- _Instructions to follow_:
Copy out each line below exactly as it appears.

- _Material supplied_:
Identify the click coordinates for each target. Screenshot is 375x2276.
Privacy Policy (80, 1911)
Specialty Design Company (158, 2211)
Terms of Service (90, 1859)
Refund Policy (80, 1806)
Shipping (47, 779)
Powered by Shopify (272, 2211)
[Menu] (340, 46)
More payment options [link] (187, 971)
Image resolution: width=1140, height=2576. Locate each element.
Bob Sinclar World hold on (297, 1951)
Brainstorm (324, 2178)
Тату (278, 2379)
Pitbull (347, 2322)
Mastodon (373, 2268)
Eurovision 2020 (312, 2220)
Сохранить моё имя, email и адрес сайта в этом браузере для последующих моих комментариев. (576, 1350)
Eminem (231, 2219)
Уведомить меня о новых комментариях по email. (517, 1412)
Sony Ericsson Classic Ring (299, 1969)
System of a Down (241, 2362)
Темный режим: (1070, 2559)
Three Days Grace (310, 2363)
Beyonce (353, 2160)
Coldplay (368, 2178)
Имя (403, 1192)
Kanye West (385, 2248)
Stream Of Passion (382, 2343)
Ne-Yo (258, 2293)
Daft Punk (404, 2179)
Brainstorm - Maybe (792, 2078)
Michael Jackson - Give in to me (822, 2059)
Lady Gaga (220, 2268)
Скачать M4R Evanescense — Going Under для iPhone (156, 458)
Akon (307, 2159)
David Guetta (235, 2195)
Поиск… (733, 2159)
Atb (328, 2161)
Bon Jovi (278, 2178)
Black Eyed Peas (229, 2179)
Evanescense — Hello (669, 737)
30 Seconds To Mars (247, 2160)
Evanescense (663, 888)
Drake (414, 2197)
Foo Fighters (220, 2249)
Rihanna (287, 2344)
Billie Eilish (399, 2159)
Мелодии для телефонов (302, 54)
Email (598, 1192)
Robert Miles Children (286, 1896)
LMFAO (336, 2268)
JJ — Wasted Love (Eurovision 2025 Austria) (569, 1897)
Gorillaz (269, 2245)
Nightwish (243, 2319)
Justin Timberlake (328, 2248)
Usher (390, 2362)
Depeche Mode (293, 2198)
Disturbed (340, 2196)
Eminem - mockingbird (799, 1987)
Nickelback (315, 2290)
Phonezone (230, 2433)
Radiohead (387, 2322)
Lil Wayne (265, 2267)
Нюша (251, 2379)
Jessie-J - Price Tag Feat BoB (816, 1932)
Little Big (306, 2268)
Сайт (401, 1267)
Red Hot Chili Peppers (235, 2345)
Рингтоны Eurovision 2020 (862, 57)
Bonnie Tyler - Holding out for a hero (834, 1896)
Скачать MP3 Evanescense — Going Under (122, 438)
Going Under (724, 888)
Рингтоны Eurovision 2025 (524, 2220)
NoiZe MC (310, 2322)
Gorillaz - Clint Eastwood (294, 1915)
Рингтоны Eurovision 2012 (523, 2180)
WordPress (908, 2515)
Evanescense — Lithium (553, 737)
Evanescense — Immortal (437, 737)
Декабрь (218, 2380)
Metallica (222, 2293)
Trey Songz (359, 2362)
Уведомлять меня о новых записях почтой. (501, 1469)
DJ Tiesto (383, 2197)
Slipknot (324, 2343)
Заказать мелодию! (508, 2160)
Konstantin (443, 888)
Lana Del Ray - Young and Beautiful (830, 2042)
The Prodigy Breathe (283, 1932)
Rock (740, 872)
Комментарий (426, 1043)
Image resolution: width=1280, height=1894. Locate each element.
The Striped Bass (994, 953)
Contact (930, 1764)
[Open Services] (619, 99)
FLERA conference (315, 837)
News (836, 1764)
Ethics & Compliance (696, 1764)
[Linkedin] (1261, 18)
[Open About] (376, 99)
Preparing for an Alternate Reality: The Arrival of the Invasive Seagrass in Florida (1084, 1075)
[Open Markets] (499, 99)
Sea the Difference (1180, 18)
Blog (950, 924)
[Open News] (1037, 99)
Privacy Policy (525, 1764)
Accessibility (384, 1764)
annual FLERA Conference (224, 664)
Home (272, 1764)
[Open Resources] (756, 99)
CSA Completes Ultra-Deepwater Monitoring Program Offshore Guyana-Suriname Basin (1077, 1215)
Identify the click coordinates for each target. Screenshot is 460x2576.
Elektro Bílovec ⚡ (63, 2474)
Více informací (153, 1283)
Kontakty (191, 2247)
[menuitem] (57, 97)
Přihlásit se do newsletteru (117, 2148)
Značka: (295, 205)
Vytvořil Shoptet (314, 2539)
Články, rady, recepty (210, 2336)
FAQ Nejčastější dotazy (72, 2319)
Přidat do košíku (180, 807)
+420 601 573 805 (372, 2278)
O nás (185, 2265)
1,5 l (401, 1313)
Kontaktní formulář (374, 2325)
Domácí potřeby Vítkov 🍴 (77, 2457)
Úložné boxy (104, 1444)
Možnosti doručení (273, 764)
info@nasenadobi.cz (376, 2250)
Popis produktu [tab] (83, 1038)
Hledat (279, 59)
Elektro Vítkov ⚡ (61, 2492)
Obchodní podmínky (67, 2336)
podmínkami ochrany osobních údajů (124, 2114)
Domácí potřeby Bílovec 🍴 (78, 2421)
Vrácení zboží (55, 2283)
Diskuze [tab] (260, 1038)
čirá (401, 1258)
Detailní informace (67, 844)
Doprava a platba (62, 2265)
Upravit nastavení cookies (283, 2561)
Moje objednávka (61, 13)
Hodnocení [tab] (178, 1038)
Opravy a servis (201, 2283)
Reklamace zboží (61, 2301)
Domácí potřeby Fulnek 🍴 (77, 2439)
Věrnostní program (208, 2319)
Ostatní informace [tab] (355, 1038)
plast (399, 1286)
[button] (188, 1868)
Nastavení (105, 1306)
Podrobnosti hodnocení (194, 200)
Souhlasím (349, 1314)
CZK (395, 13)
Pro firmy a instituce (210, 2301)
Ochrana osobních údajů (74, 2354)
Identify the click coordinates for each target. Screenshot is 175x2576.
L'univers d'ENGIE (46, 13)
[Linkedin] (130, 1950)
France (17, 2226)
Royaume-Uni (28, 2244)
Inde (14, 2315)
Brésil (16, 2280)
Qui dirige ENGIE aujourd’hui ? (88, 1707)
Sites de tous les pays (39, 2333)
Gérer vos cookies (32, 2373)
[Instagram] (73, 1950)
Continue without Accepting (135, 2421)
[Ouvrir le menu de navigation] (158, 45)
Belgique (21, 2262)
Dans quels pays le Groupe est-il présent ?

- _Response_:
Identify the click coordinates for each target. Screenshot is 375x2276.
Privacy Policy (80, 1911)
Specialty Design Company (158, 2211)
Terms of Service (90, 1859)
Refund Policy (80, 1806)
Shipping (47, 779)
Powered by Shopify (272, 2211)
[Menu] (340, 46)
More payment options [link] (187, 971)
Image resolution: width=1140, height=2576. Locate each element.
Bob Sinclar World hold on (297, 1951)
Brainstorm (324, 2178)
Тату (278, 2379)
Pitbull (347, 2322)
Mastodon (373, 2268)
Eurovision 2020 (312, 2220)
Сохранить моё имя, email и адрес сайта в этом браузере для последующих моих комментариев. (576, 1350)
Eminem (231, 2219)
Уведомить меня о новых комментариях по email. (517, 1412)
Sony Ericsson Classic Ring (299, 1969)
System of a Down (241, 2362)
Темный режим: (1070, 2559)
Three Days Grace (310, 2363)
Beyonce (353, 2160)
Coldplay (368, 2178)
Имя (403, 1192)
Kanye West (385, 2248)
Stream Of Passion (382, 2343)
Ne-Yo (258, 2293)
Daft Punk (404, 2179)
Brainstorm - Maybe (792, 2078)
Michael Jackson - Give in to me (822, 2059)
Lady Gaga (220, 2268)
Скачать M4R Evanescense — Going Under для iPhone (156, 458)
Akon (307, 2159)
David Guetta (235, 2195)
Поиск… (733, 2159)
Atb (328, 2161)
Bon Jovi (278, 2178)
Black Eyed Peas (229, 2179)
Evanescense — Hello (669, 737)
30 Seconds To Mars (247, 2160)
Evanescense (663, 888)
Drake (414, 2197)
Foo Fighters (220, 2249)
Rihanna (287, 2344)
Billie Eilish (399, 2159)
Мелодии для телефонов (302, 54)
Email (598, 1192)
Robert Miles Children (286, 1896)
LMFAO (336, 2268)
JJ — Wasted Love (Eurovision 2025 Austria) (569, 1897)
Gorillaz (269, 2245)
Nightwish (243, 2319)
Justin Timberlake (328, 2248)
Usher (390, 2362)
Depeche Mode (293, 2198)
Disturbed (340, 2196)
Eminem - mockingbird (799, 1987)
Nickelback (315, 2290)
Phonezone (230, 2433)
Radiohead (387, 2322)
Lil Wayne (265, 2267)
Нюша (251, 2379)
Jessie-J - Price Tag Feat BoB (816, 1932)
Little Big (306, 2268)
Сайт (401, 1267)
Red Hot Chili Peppers (235, 2345)
Рингтоны Eurovision 2020 (862, 57)
Bonnie Tyler - Holding out for a hero (834, 1896)
Скачать MP3 Evanescense — Going Under (122, 438)
Going Under (724, 888)
Рингтоны Eurovision 2025 (524, 2220)
NoiZe MC (310, 2322)
Gorillaz - Clint Eastwood (294, 1915)
Рингтоны Eurovision 2012 (523, 2180)
WordPress (908, 2515)
Evanescense — Lithium (553, 737)
Evanescense — Immortal (437, 737)
Декабрь (218, 2380)
Metallica (222, 2293)
Trey Songz (359, 2362)
Уведомлять меня о новых записях почтой. (501, 1469)
DJ Tiesto (383, 2197)
Slipknot (324, 2343)
Заказать мелодию! (508, 2160)
Konstantin (443, 888)
Lana Del Ray - Young and Beautiful (830, 2042)
The Prodigy Breathe (283, 1932)
Rock (740, 872)
Комментарий (426, 1043)
Image resolution: width=1280, height=1894. Locate each element.
The Striped Bass (994, 953)
Contact (930, 1764)
[Open Services] (619, 99)
FLERA conference (315, 837)
News (836, 1764)
Ethics & Compliance (696, 1764)
[Linkedin] (1261, 18)
[Open About] (376, 99)
Preparing for an Alternate Reality: The Arrival of the Invasive Seagrass in Florida (1084, 1075)
[Open Markets] (499, 99)
Sea the Difference (1180, 18)
Blog (950, 924)
[Open News] (1037, 99)
Privacy Policy (525, 1764)
Accessibility (384, 1764)
annual FLERA Conference (224, 664)
Home (272, 1764)
[Open Resources] (756, 99)
CSA Completes Ultra-Deepwater Monitoring Program Offshore Guyana-Suriname Basin (1077, 1215)
Identify the click coordinates for each target. Screenshot is 460x2576.
Elektro Bílovec ⚡ (63, 2474)
Více informací (153, 1283)
Kontakty (191, 2247)
[menuitem] (57, 97)
Přihlásit se do newsletteru (117, 2148)
Značka: (295, 205)
Vytvořil Shoptet (314, 2539)
Články, rady, recepty (210, 2336)
FAQ Nejčastější dotazy (72, 2319)
Přidat do košíku (180, 807)
+420 601 573 805 (372, 2278)
O nás (185, 2265)
1,5 l (401, 1313)
Kontaktní formulář (374, 2325)
Domácí potřeby Vítkov 🍴 (77, 2457)
Úložné boxy (104, 1444)
Možnosti doručení (273, 764)
info@nasenadobi.cz (376, 2250)
Popis produktu [tab] (83, 1038)
Hledat (279, 59)
Elektro Vítkov ⚡ (61, 2492)
Obchodní podmínky (67, 2336)
podmínkami ochrany osobních údajů (124, 2114)
Domácí potřeby Bílovec 🍴 (78, 2421)
Vrácení zboží (55, 2283)
Diskuze [tab] (260, 1038)
čirá (401, 1258)
Detailní informace (67, 844)
Doprava a platba (62, 2265)
Upravit nastavení cookies (283, 2561)
Moje objednávka (61, 13)
Hodnocení [tab] (178, 1038)
Opravy a servis (201, 2283)
Reklamace zboží (61, 2301)
Domácí potřeby Fulnek 🍴 (77, 2439)
Věrnostní program (208, 2319)
Ostatní informace [tab] (355, 1038)
plast (399, 1286)
[button] (188, 1868)
Nastavení (105, 1306)
Podrobnosti hodnocení (194, 200)
Souhlasím (349, 1314)
CZK (395, 13)
Pro firmy a instituce (210, 2301)
Ochrana osobních údajů (74, 2354)
Identify the click coordinates for each target. Screenshot is 175x2576.
L'univers d'ENGIE (46, 13)
[Linkedin] (130, 1950)
France (17, 2226)
Royaume-Uni (28, 2244)
Inde (14, 2315)
Brésil (16, 2280)
Qui dirige ENGIE aujourd’hui ? (88, 1707)
Sites de tous les pays (39, 2333)
Gérer vos cookies (32, 2373)
[Instagram] (73, 1950)
Continue without Accepting (135, 2421)
[Ouvrir le menu de navigation] (158, 45)
Belgique (21, 2262)
Dans quels pays le Groupe est-il présent ?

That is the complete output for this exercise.